# Dataset extract start

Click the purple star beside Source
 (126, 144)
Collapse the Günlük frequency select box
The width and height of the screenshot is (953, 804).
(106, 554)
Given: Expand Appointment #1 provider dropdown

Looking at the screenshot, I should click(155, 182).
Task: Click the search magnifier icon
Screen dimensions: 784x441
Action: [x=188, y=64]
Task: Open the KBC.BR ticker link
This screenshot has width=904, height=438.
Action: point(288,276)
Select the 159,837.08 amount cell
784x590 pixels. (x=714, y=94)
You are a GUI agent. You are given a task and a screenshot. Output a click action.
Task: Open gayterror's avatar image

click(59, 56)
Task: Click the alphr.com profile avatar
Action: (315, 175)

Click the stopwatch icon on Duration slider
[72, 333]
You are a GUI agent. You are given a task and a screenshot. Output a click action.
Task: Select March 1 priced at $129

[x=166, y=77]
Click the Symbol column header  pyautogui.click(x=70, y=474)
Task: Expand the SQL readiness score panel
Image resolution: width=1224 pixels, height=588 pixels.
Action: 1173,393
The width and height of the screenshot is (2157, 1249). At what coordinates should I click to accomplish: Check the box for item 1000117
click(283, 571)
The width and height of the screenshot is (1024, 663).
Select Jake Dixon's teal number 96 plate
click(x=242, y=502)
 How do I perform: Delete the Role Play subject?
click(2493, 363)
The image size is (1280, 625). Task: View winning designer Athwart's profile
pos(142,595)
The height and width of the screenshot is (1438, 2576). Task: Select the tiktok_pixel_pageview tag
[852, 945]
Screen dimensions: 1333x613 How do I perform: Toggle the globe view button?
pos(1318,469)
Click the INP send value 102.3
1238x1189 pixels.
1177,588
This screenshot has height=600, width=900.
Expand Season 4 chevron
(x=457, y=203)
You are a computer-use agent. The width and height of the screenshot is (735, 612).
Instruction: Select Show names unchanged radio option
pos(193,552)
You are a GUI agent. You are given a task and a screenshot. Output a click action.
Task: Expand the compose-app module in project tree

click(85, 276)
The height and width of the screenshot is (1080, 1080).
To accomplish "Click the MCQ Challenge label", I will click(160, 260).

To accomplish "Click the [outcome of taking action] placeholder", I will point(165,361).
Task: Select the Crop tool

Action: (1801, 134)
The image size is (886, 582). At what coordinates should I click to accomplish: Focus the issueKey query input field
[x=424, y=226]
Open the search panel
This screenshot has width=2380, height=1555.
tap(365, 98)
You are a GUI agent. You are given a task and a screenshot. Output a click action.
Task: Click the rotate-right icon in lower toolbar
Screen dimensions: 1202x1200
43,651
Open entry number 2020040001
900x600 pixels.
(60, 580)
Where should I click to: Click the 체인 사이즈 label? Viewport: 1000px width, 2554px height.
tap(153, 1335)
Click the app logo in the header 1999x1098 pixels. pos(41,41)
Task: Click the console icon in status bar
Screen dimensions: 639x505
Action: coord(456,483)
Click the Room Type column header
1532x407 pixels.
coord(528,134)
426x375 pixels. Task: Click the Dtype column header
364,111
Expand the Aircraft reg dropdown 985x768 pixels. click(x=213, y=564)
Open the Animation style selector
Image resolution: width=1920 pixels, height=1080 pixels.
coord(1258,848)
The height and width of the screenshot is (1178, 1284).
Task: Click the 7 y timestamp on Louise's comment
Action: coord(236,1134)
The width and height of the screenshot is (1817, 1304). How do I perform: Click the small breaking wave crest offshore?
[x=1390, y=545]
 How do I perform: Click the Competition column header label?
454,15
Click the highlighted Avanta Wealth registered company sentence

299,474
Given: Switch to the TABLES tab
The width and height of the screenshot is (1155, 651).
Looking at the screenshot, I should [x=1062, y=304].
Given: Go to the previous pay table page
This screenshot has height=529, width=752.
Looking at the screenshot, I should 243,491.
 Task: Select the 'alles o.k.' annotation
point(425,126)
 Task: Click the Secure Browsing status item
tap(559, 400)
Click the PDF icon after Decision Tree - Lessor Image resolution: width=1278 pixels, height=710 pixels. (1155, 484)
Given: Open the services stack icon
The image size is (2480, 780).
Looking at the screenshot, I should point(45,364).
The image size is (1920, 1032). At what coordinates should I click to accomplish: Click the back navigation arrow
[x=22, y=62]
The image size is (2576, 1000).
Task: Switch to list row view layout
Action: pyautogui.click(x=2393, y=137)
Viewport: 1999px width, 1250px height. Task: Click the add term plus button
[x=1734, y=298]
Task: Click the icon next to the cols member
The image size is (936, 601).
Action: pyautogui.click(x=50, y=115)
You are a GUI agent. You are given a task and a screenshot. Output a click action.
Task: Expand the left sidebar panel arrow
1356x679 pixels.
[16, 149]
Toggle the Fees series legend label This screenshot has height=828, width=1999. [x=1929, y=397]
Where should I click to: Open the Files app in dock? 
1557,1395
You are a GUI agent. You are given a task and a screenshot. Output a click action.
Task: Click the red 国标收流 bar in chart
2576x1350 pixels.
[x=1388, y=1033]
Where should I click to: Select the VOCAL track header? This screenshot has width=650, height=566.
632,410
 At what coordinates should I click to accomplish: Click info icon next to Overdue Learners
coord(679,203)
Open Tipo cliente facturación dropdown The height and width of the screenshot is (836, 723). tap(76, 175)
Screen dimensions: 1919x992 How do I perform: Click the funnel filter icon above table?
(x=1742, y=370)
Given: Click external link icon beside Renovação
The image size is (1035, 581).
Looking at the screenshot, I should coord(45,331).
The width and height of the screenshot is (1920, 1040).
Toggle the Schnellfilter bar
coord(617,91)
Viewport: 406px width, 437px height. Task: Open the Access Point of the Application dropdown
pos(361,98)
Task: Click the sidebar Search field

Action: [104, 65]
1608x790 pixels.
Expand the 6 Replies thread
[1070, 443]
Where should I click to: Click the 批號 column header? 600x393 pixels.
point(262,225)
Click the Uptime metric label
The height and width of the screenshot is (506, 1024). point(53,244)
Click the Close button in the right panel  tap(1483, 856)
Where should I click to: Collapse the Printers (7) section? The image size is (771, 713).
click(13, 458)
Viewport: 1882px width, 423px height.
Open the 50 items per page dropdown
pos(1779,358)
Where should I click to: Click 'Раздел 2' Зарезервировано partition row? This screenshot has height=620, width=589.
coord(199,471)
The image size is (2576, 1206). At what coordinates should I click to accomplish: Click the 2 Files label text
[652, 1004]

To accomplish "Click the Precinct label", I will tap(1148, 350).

# Dataset extract end

* [Exercise aim]
Rewrite all the rows above, replacing every "GUI agent" with "desktop agent" and keeping everything else unchanged.

* [Result]
Click the purple star beside Source
 (126, 144)
Collapse the Günlük frequency select box
The width and height of the screenshot is (953, 804).
(106, 554)
Given: Expand Appointment #1 provider dropdown

Looking at the screenshot, I should click(155, 182).
Task: Click the search magnifier icon
Screen dimensions: 784x441
Action: [x=188, y=64]
Task: Open the KBC.BR ticker link
This screenshot has width=904, height=438.
Action: point(288,276)
Select the 159,837.08 amount cell
784x590 pixels. (x=714, y=94)
You are a desktop agent. You are given a task and a screenshot. Output a click action.
Task: Open gayterror's avatar image

click(59, 56)
Task: Click the alphr.com profile avatar
Action: (315, 175)

Click the stopwatch icon on Duration slider
[72, 333]
You are a desktop agent. You are given a task and a screenshot. Output a click action.
Task: Select March 1 priced at $129

[x=166, y=77]
Click the Symbol column header  pyautogui.click(x=70, y=474)
Task: Expand the SQL readiness score panel
Image resolution: width=1224 pixels, height=588 pixels.
Action: 1173,393
The width and height of the screenshot is (2157, 1249). At what coordinates should I click to accomplish: Check the box for item 1000117
click(283, 571)
The width and height of the screenshot is (1024, 663).
Select Jake Dixon's teal number 96 plate
click(x=242, y=502)
 How do I perform: Delete the Role Play subject?
click(2493, 363)
The image size is (1280, 625). Task: View winning designer Athwart's profile
pos(142,595)
The height and width of the screenshot is (1438, 2576). Task: Select the tiktok_pixel_pageview tag
[852, 945]
Screen dimensions: 1333x613 How do I perform: Toggle the globe view button?
pos(1318,469)
Click the INP send value 102.3
1238x1189 pixels.
1177,588
This screenshot has height=600, width=900.
Expand Season 4 chevron
(x=457, y=203)
You are a computer-use agent. The width and height of the screenshot is (735, 612).
Instruction: Select Show names unchanged radio option
pos(193,552)
You are a desktop agent. You are given a task and a screenshot. Output a click action.
Task: Expand the compose-app module in project tree

click(85, 276)
The height and width of the screenshot is (1080, 1080).
To accomplish "Click the MCQ Challenge label", I will click(160, 260).

To accomplish "Click the [outcome of taking action] placeholder", I will point(165,361).
Task: Select the Crop tool

Action: (1801, 134)
The image size is (886, 582). At what coordinates should I click to accomplish: Focus the issueKey query input field
[x=424, y=226]
Open the search panel
This screenshot has width=2380, height=1555.
tap(365, 98)
You are a desktop agent. You are given a task and a screenshot. Output a click action.
Task: Click the rotate-right icon in lower toolbar
Screen dimensions: 1202x1200
43,651
Open entry number 2020040001
900x600 pixels.
(60, 580)
Where should I click to: Click the 체인 사이즈 label? Viewport: 1000px width, 2554px height.
tap(153, 1335)
Click the app logo in the header 1999x1098 pixels. pos(41,41)
Task: Click the console icon in status bar
Screen dimensions: 639x505
Action: coord(456,483)
Click the Room Type column header
1532x407 pixels.
coord(528,134)
426x375 pixels. Task: Click the Dtype column header
364,111
Expand the Aircraft reg dropdown 985x768 pixels. click(x=213, y=564)
Open the Animation style selector
Image resolution: width=1920 pixels, height=1080 pixels.
coord(1258,848)
The height and width of the screenshot is (1178, 1284).
Task: Click the 7 y timestamp on Louise's comment
Action: coord(236,1134)
The width and height of the screenshot is (1817, 1304). How do I perform: Click the small breaking wave crest offshore?
[x=1390, y=545]
 How do I perform: Click the Competition column header label?
454,15
Click the highlighted Avanta Wealth registered company sentence

299,474
Given: Switch to the TABLES tab
The width and height of the screenshot is (1155, 651).
Looking at the screenshot, I should [x=1062, y=304].
Given: Go to the previous pay table page
This screenshot has height=529, width=752.
Looking at the screenshot, I should 243,491.
 Task: Select the 'alles o.k.' annotation
point(425,126)
 Task: Click the Secure Browsing status item
tap(559, 400)
Click the PDF icon after Decision Tree - Lessor Image resolution: width=1278 pixels, height=710 pixels. (1155, 484)
Given: Open the services stack icon
The image size is (2480, 780).
Looking at the screenshot, I should point(45,364).
The image size is (1920, 1032). At what coordinates should I click to accomplish: Click the back navigation arrow
[x=22, y=62]
The image size is (2576, 1000).
Task: Switch to list row view layout
Action: pyautogui.click(x=2393, y=137)
Viewport: 1999px width, 1250px height. Task: Click the add term plus button
[x=1734, y=298]
Task: Click the icon next to the cols member
The image size is (936, 601).
Action: pyautogui.click(x=50, y=115)
You are a desktop agent. You are given a task and a screenshot. Output a click action.
Task: Expand the left sidebar panel arrow
1356x679 pixels.
[16, 149]
Toggle the Fees series legend label This screenshot has height=828, width=1999. [x=1929, y=397]
Where should I click to: Open the Files app in dock? 
1557,1395
You are a desktop agent. You are given a task and a screenshot. Output a click action.
Task: Click the red 国标收流 bar in chart
2576x1350 pixels.
[x=1388, y=1033]
Where should I click to: Select the VOCAL track header? This screenshot has width=650, height=566.
632,410
 At what coordinates should I click to accomplish: Click info icon next to Overdue Learners
coord(679,203)
Open Tipo cliente facturación dropdown The height and width of the screenshot is (836, 723). tap(76, 175)
Screen dimensions: 1919x992 How do I perform: Click the funnel filter icon above table?
(x=1742, y=370)
Given: Click external link icon beside Renovação
The image size is (1035, 581).
Looking at the screenshot, I should coord(45,331).
The width and height of the screenshot is (1920, 1040).
Toggle the Schnellfilter bar
coord(617,91)
Viewport: 406px width, 437px height. Task: Open the Access Point of the Application dropdown
pos(361,98)
Task: Click the sidebar Search field

Action: [104, 65]
1608x790 pixels.
Expand the 6 Replies thread
[1070, 443]
Where should I click to: Click the 批號 column header? 600x393 pixels.
point(262,225)
Click the Uptime metric label
The height and width of the screenshot is (506, 1024). point(53,244)
Click the Close button in the right panel  tap(1483, 856)
Where should I click to: Collapse the Printers (7) section? The image size is (771, 713).
click(13, 458)
Viewport: 1882px width, 423px height.
Open the 50 items per page dropdown
pos(1779,358)
Where should I click to: Click 'Раздел 2' Зарезервировано partition row? This screenshot has height=620, width=589.
coord(199,471)
The image size is (2576, 1206). At what coordinates should I click to accomplish: Click the 2 Files label text
[652, 1004]

To accomplish "Click the Precinct label", I will tap(1148, 350).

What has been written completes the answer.